Excerpted text –

Coerced Adoptions: Evidence from Research

Coerced Adoptions: Evidence from Research

Besides mothers accounts of how they lost their babies to adoption, there is also evidence in peer-reviewed academic research and studies done on adoption.

  • In a PhD dissertation study by social worker Michael DeSimone (1994), 46.1% of mothers surveyed stated that the surrender of their child was “not at all” their decision, and 17.5% stated it was “a little.”  Only 23.7% stated that it was “considerably” or “completely” what they had wanted (p. 79), leaving a coercion rate of 76.3%.
  • Susan Wells (1993) found that most mothers of the 262 respondents to her survey indicated they had no choice about the surrender.  86% surveyed stated there was coercion from adoption professionals and their parents.
  • Ninety-eight percent (98%) of respondents to Trackers International survey said they did not want to surrender their babies.
  • Sixty nine percent (69%) of respondents to a survey by Deykin et al.  cited coercion from physicians, social workers, family, or financial coercion as being principle reason they surrendered.  Only 14% stated personal factors such as age, education, shame. (17% stated other factors).
  • In an online survey conducted by OriginsUSA, 84% of mothers were forced to surrender, feelingt they had “no way out of their situation” other than to surrender their babies (Wright, 2007, p .31).  Only 12% of the mothers surveyed were informed of any options other than surrender by the staff or caseworker.
  • Historical Rickie Solinger states:  “Almost everyone believes that on some level, [mothers] made a choice to give their babies away. Here, I argue that adoption is rarely about mothers’ choices; it is, instead, about the abject choicelessness of some resourceless women.” (Solinger, 2001, pp. 55?56)
  • 69% of respondants (Weinreb, 1991) felt that their “choice” was strongly to extremely “influenced” by others.  43% reported emotional coercion, that their “choice” was forced by the fear of losing the love of someone important in their lives.

Required tasks –
(1) Please list every year that appears inside parentheses in the coerced adoptions text.
(2) Write a continuation of the coerced adoptions text, beginning right after its final sentence.

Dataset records
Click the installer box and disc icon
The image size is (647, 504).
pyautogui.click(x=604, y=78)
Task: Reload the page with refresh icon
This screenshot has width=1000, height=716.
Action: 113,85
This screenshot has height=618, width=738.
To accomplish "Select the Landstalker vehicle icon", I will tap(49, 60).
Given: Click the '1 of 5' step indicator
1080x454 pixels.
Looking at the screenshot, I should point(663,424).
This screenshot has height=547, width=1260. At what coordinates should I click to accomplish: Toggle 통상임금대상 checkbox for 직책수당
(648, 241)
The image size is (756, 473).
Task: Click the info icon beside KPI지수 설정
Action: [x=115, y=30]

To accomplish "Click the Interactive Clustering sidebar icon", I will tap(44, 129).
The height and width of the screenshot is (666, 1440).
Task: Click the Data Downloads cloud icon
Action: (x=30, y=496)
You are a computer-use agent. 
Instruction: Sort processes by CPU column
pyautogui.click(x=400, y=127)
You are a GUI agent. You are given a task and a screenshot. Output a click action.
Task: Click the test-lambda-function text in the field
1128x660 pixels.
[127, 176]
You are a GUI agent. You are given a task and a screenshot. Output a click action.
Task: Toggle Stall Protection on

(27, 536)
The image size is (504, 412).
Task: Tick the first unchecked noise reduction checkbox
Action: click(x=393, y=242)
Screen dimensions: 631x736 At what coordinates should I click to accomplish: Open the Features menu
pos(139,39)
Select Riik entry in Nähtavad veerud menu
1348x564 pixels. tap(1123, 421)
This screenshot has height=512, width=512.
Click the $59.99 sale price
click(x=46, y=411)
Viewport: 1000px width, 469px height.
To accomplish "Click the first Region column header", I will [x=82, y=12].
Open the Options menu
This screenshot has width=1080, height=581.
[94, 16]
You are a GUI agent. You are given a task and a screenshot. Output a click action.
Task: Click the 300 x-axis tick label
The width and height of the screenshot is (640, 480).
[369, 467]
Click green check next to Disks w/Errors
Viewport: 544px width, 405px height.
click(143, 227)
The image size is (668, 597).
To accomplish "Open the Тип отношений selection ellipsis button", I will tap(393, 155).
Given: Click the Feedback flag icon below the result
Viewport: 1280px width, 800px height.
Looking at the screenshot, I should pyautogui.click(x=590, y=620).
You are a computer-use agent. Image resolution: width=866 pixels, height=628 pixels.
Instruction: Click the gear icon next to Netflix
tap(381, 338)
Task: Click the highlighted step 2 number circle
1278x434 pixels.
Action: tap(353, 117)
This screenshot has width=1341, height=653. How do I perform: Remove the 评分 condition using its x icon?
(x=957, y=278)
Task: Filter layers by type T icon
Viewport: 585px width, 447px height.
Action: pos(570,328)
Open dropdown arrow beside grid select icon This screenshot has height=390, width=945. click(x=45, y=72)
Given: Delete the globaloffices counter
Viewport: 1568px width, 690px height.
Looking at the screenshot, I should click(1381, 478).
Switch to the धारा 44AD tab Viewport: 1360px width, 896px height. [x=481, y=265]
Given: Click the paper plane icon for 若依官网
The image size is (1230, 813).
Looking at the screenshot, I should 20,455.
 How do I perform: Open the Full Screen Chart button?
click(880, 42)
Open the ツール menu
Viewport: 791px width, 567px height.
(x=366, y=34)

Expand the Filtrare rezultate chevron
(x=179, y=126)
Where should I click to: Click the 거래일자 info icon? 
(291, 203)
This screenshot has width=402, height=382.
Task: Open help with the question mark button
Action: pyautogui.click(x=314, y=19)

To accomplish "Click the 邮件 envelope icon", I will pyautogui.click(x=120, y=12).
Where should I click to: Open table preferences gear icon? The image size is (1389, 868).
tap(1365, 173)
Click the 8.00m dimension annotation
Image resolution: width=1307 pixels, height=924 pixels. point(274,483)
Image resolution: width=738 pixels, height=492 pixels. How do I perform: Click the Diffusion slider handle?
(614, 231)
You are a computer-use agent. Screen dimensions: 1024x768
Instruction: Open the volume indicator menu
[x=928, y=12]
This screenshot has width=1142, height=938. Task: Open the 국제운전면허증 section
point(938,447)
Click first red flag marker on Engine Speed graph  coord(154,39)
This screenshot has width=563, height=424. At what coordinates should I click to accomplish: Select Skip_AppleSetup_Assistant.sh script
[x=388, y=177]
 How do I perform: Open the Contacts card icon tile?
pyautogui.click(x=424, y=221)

Responses in order –
(1) 1994, 1993, 2007, 2001, 1991

(2)
  • On financial coercion, a human rights abuse: “Most infants placed for adoption come from poor families.  Check with any of the adoption agencies and their adoption lawyers to verify that the number one reason for relinquishment today is the inability to afford to raise the child. This is a sad commentary on the richest and most powerful country in the world” (Reuben Pannor as quoted by Susan Love, 1998).
  • Dr. J. T. Condon states:  “most relinquishing mothers feel that relinquishment is their only option in the face of financial hardship; pressure from family or professional persons, the stigma associated with single motherhood or illegitimacy; and a general lack of support.  Their perception of ‘informed consent’ is that it is a charade designed to obfuscate society’s guilt at ‘forcing’ them to relinquish.”  (Condon, 1986, p. 117)
  • “ … interviews revealed a more complex situation characterized by lack of choice, lack of alternatives, and coercion suggesting that in reality relinquishment did not necessarily reflect personal choice.” (Logan, p. 615)
  • “ … lack of support from their families and from the agency involved in the adoption was reported by the majority …   counselling was striking by its absence and there were disturbing stories about the manner in which the actual parting had been conducted and the attitude of some of the agency staff involved. … for the majority, the decision to adopt was made by their mothers who were perceived as being harsh, unyielding and controlling.”  (Logan, p. 618)
  • Eighty-nine percent of mothers who had subsequent children, and 67% of mothers who did not, reported being coerced (Carr, p. 343).

References:

Carr, M. J. (2000). Birthmothers and subsequent children: The role of personality traits and attachment history. Journal of Social Distress and the Homeless, 9, 339-348.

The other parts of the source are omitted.